• Exercise
Go through the data and count the lines holding the string "computer". Write only the number.

• The input
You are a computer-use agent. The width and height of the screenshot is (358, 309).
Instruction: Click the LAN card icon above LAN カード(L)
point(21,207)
* * *
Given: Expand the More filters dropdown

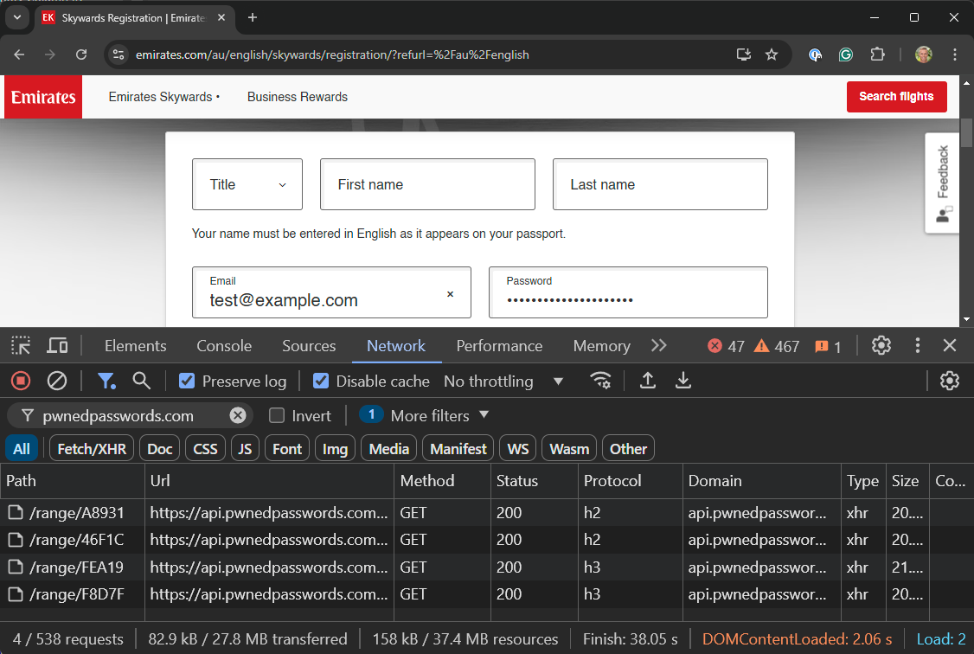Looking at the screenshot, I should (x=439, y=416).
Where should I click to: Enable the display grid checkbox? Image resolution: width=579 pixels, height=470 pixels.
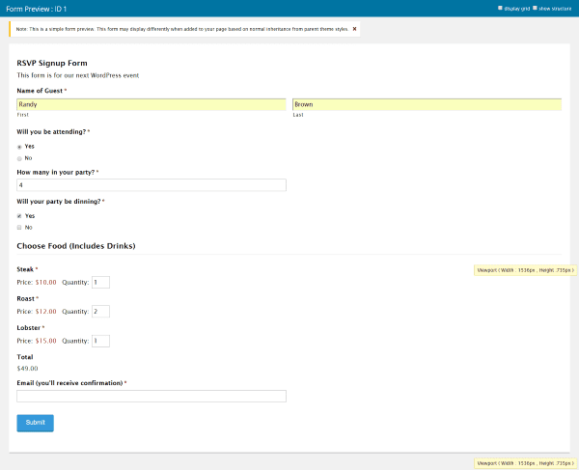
--
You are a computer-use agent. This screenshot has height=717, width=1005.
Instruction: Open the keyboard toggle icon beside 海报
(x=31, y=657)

• Result
2